ABOUT THIS EXERCISE: Write out all of the records exactly once more and skip the images.
====================
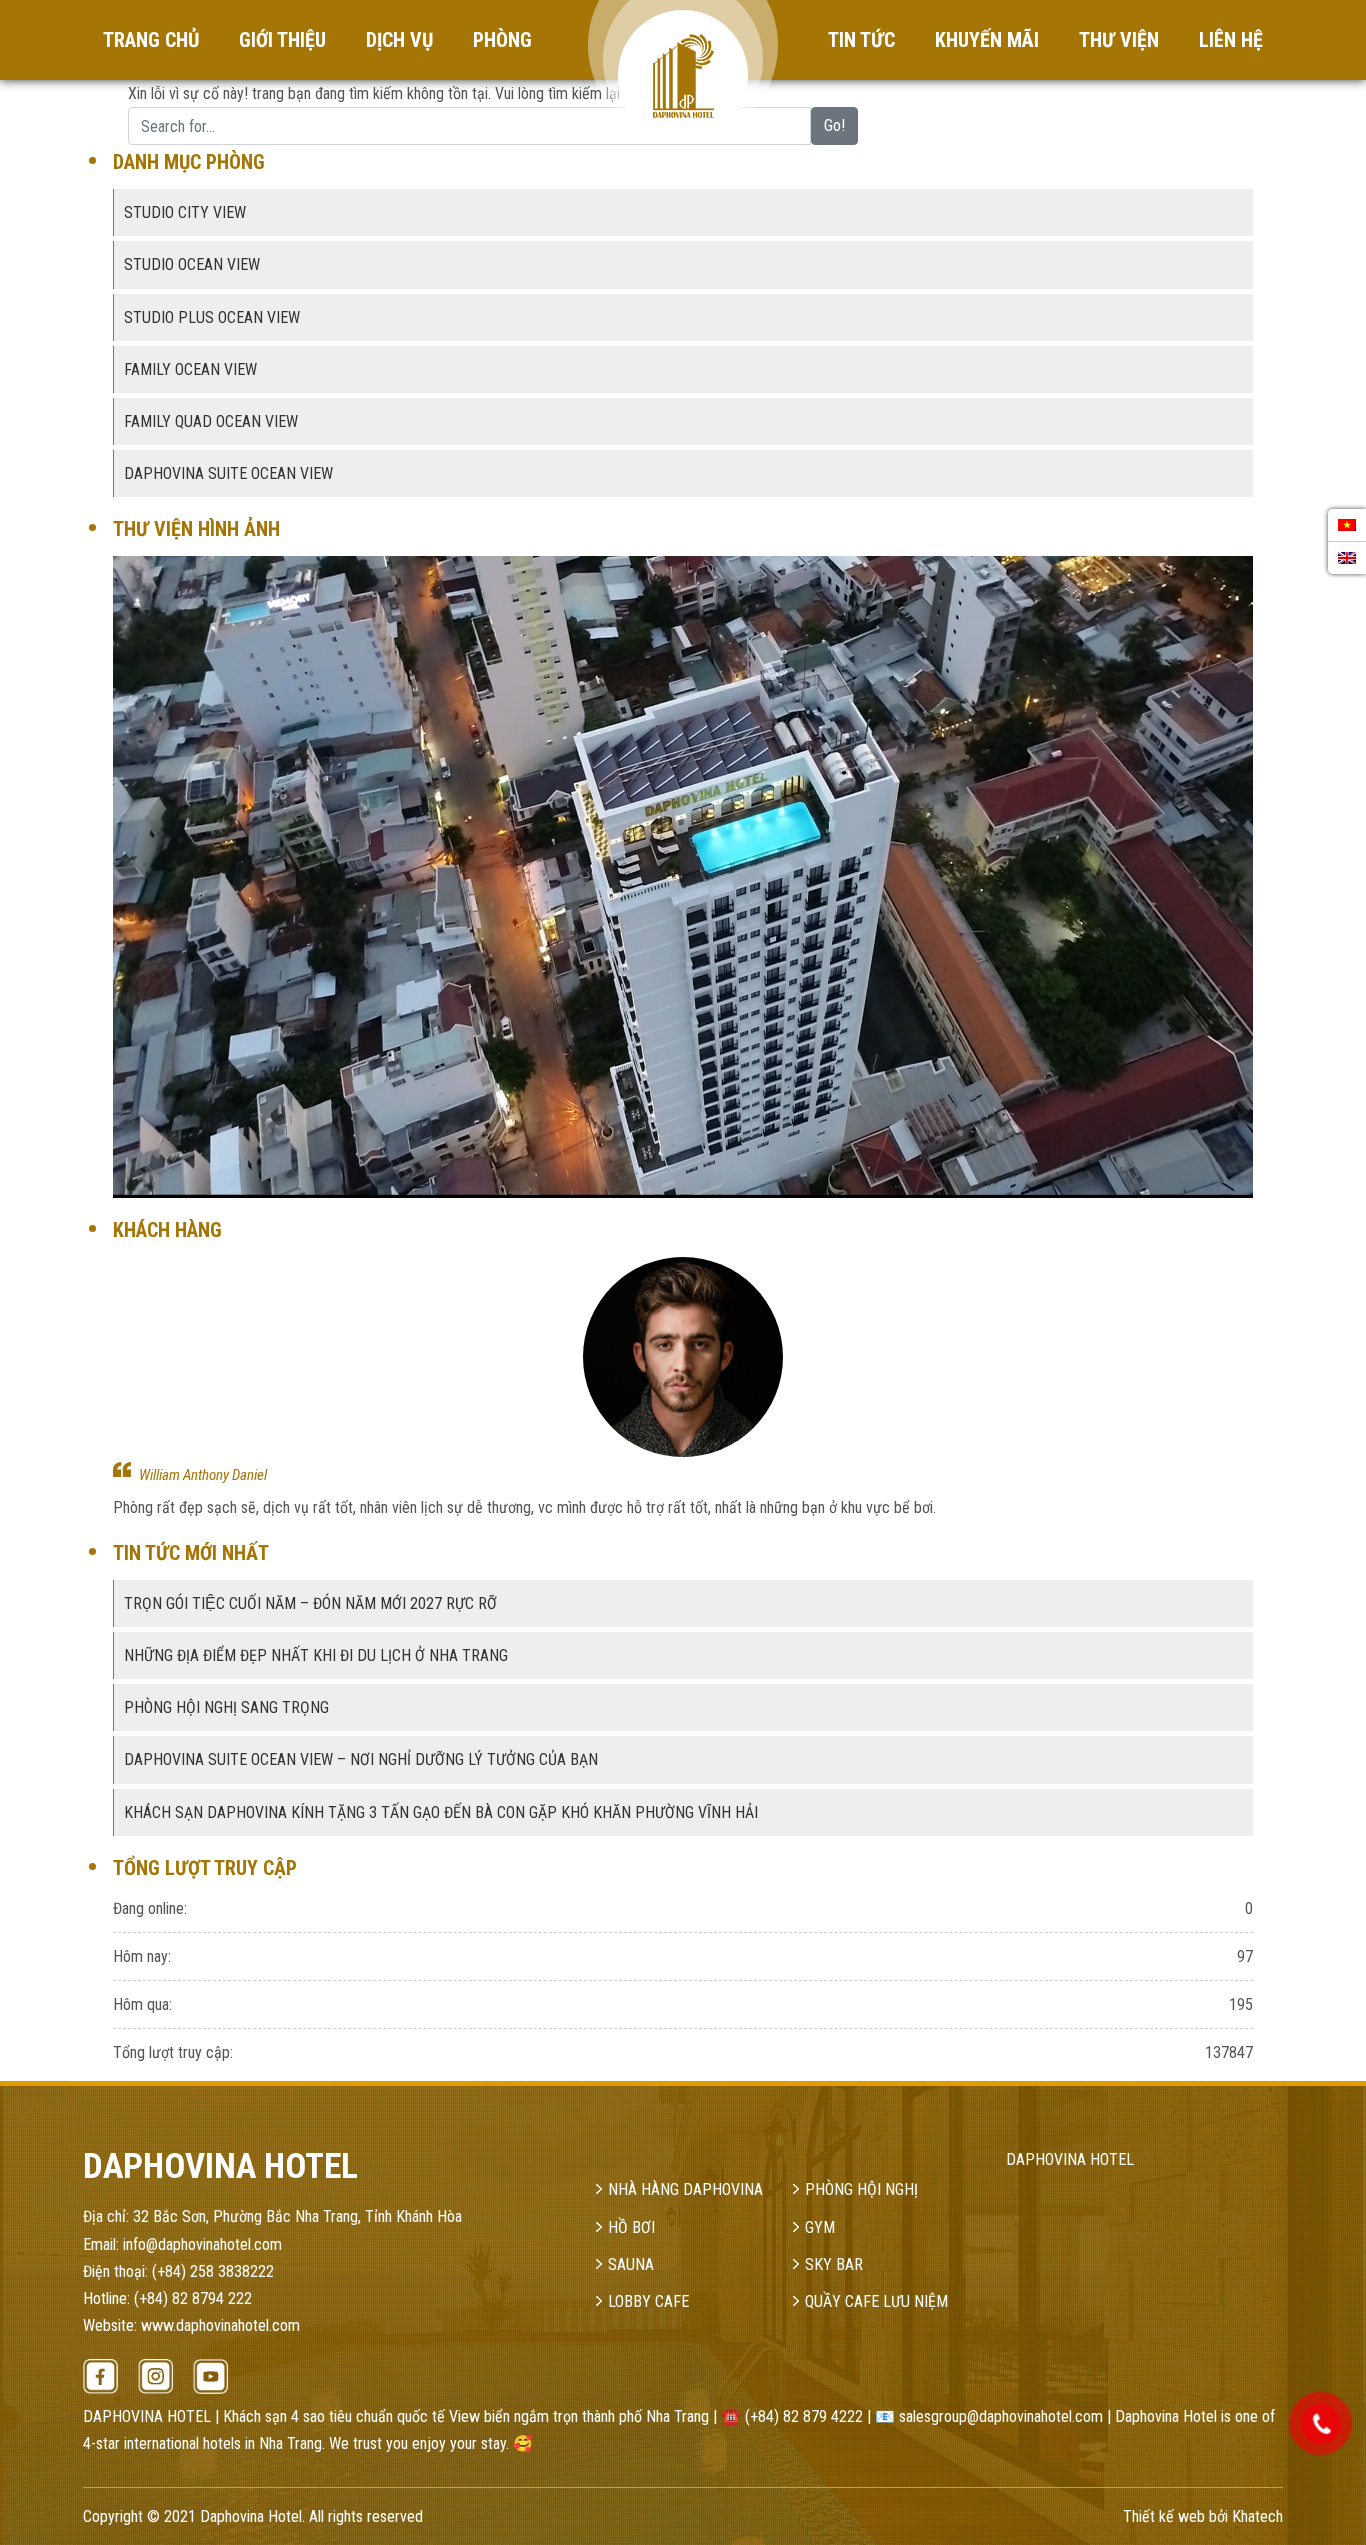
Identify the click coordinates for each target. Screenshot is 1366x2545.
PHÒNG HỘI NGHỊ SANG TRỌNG (226, 1707)
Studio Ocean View (192, 264)
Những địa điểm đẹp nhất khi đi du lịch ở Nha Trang (316, 1655)
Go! (834, 125)
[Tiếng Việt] (1347, 525)
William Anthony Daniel (203, 1475)
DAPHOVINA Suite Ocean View (228, 473)
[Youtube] (210, 2376)
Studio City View (185, 212)
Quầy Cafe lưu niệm (876, 2301)
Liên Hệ (1231, 40)
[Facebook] (100, 2376)
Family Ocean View (190, 369)
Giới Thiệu (282, 40)
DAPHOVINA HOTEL (1070, 2159)
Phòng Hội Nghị (861, 2189)
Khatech (1257, 2516)
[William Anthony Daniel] (683, 1357)
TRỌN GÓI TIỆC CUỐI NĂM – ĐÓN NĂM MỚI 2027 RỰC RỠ (310, 1603)
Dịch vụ (399, 40)
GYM (820, 2227)
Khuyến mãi (987, 40)
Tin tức (861, 40)
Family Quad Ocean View (211, 421)
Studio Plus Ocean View (212, 317)
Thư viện (1119, 40)
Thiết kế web (1164, 2516)
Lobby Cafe (648, 2301)
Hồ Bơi (631, 2227)
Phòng (502, 40)
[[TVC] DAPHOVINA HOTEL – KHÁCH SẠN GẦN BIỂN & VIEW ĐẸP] (683, 875)
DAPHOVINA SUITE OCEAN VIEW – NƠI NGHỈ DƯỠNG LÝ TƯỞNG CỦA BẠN (361, 1759)
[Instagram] (155, 2376)
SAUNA (631, 2264)
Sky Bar (834, 2264)
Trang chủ (151, 40)
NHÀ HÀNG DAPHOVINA (685, 2189)
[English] (1347, 557)
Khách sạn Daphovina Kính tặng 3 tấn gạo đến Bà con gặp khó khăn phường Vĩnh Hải (441, 1812)
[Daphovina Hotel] (683, 43)
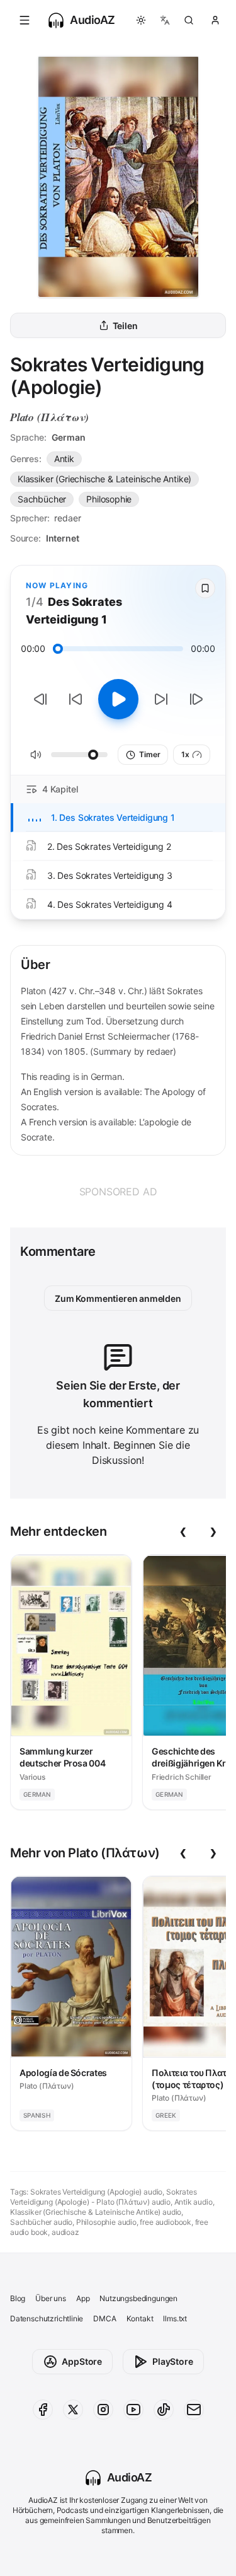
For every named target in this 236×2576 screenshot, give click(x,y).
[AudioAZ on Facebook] (43, 2409)
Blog (17, 2298)
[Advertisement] (118, 1191)
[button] (25, 20)
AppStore (82, 2361)
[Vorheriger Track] (40, 699)
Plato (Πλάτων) (49, 417)
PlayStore (172, 2361)
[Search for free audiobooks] (189, 20)
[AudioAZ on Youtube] (133, 2409)
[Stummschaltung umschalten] (36, 755)
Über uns (50, 2298)
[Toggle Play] (118, 699)
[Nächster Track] (196, 699)
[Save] (205, 588)
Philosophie (109, 499)
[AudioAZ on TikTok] (164, 2409)
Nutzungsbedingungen (138, 2298)
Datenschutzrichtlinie (46, 2318)
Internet (62, 538)
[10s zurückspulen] (75, 699)
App (82, 2298)
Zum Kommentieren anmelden (118, 1298)
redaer (67, 518)
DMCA (104, 2318)
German (69, 437)
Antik (64, 458)
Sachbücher (42, 499)
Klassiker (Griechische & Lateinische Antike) (104, 478)
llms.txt (175, 2318)
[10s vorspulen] (161, 699)
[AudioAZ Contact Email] (194, 2409)
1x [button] (185, 754)
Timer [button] (149, 754)
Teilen (125, 325)
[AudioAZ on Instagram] (103, 2409)
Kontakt (140, 2318)
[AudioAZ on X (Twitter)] (73, 2409)
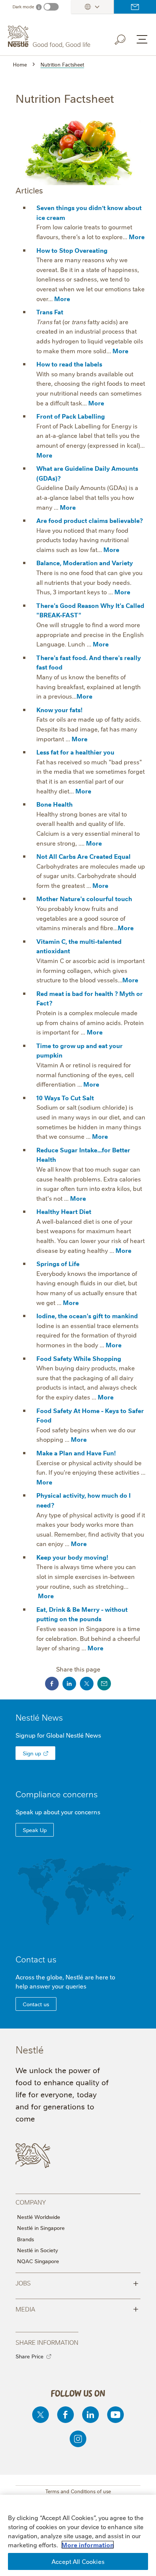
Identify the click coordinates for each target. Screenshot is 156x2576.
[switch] (51, 7)
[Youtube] (115, 2414)
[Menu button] (142, 39)
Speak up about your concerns (58, 1812)
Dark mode (23, 6)
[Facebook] (65, 2414)
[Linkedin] (90, 2414)
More (137, 236)
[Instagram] (78, 2439)
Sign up (32, 1753)
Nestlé (39, 1717)
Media (77, 2308)
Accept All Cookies (78, 2561)
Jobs (77, 2282)
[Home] (50, 37)
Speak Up (35, 1829)
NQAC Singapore (38, 2260)
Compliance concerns (57, 1793)
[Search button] (125, 38)
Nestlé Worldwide (38, 2216)
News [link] (52, 1717)
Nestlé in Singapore (41, 2227)
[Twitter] (40, 2414)
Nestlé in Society (37, 2250)
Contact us (135, 7)
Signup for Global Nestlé (58, 1735)
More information (87, 2544)
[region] (78, 2535)
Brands (25, 2239)
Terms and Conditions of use (78, 2491)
====================
SOLVED PROBLEM:
Identify the click coordinates for each target. Screenshot is 1366x2545.
PHÒNG HỘI NGHỊ SANG TRỌNG (226, 1707)
Studio Ocean View (192, 264)
Những địa điểm đẹp nhất khi đi du lịch ở Nha Trang (316, 1655)
Go! (834, 125)
[Tiếng Việt] (1347, 525)
William Anthony Daniel (203, 1475)
DAPHOVINA Suite Ocean View (228, 473)
[Youtube] (210, 2376)
Studio City View (185, 212)
Quầy Cafe lưu niệm (876, 2301)
Liên Hệ (1231, 40)
[Facebook] (100, 2376)
Family Ocean View (190, 369)
Giới Thiệu (282, 40)
DAPHOVINA HOTEL (1070, 2159)
Phòng Hội Nghị (861, 2189)
Khatech (1257, 2516)
[William Anthony Daniel] (683, 1357)
TRỌN GÓI TIỆC CUỐI NĂM – ĐÓN NĂM MỚI 2027 RỰC RỠ (310, 1603)
Dịch vụ (399, 40)
GYM (820, 2227)
Khuyến mãi (987, 40)
Tin tức (861, 40)
Family Quad Ocean View (211, 421)
Studio Plus Ocean View (212, 317)
Thư viện (1119, 40)
Thiết kế web (1164, 2516)
Lobby Cafe (648, 2301)
Hồ Bơi (631, 2227)
Phòng (502, 40)
[[TVC] DAPHOVINA HOTEL – KHÁCH SẠN GẦN BIỂN & VIEW ĐẸP] (683, 875)
DAPHOVINA SUITE OCEAN VIEW – NƠI NGHỈ DƯỠNG LÝ TƯỞNG CỦA BẠN (361, 1759)
[Instagram] (155, 2376)
SAUNA (631, 2264)
Sky Bar (834, 2264)
Trang chủ (151, 40)
NHÀ HÀNG DAPHOVINA (685, 2189)
[English] (1347, 557)
Khách sạn Daphovina Kính tặng 3 tấn gạo đến Bà con gặp khó khăn phường Vĩnh Hải (441, 1812)
[Daphovina Hotel] (683, 43)
For every named target in this 236×2576 screenshot, give click(x,y).
[AudioAZ on Facebook] (43, 2409)
Blog (17, 2298)
[Advertisement] (118, 1191)
[button] (25, 20)
AppStore (82, 2361)
[Vorheriger Track] (40, 699)
Plato (Πλάτων) (49, 417)
PlayStore (172, 2361)
[Search for free audiobooks] (189, 20)
[AudioAZ on Youtube] (133, 2409)
[Stummschaltung umschalten] (36, 755)
Über uns (50, 2298)
[Toggle Play] (118, 699)
[Nächster Track] (196, 699)
[Save] (205, 588)
Philosophie (109, 499)
[AudioAZ on TikTok] (164, 2409)
Nutzungsbedingungen (138, 2298)
Datenschutzrichtlinie (46, 2318)
Internet (62, 538)
[10s zurückspulen] (75, 699)
App (82, 2298)
Zum Kommentieren anmelden (118, 1298)
redaer (67, 518)
DMCA (104, 2318)
German (69, 437)
Antik (64, 458)
Sachbücher (42, 499)
Klassiker (Griechische & Lateinische Antike) (104, 478)
llms.txt (175, 2318)
[10s vorspulen] (161, 699)
[AudioAZ Contact Email] (194, 2409)
1x [button] (185, 754)
Timer [button] (149, 754)
Teilen (125, 325)
[AudioAZ on Instagram] (103, 2409)
Kontakt (140, 2318)
[AudioAZ on X (Twitter)] (73, 2409)
Identify the click coordinates for each target. Screenshot is 156x2576.
[switch] (51, 7)
[Youtube] (115, 2414)
[Menu button] (142, 39)
Speak up about your concerns (58, 1812)
Dark mode (23, 6)
[Facebook] (65, 2414)
[Linkedin] (90, 2414)
More (137, 236)
[Instagram] (78, 2439)
Sign up (32, 1753)
Nestlé (39, 1717)
Media (77, 2308)
Accept All Cookies (78, 2561)
Jobs (77, 2282)
[Home] (50, 37)
Speak Up (35, 1829)
NQAC Singapore (38, 2260)
Compliance concerns (57, 1793)
[Search button] (125, 38)
Nestlé Worldwide (38, 2216)
News [link] (52, 1717)
Nestlé in Singapore (41, 2227)
[Twitter] (40, 2414)
Nestlé in Society (37, 2250)
Contact us (135, 7)
Signup for Global Nestlé (58, 1735)
More information (87, 2544)
[region] (78, 2535)
Brands (25, 2239)
Terms and Conditions of use (78, 2491)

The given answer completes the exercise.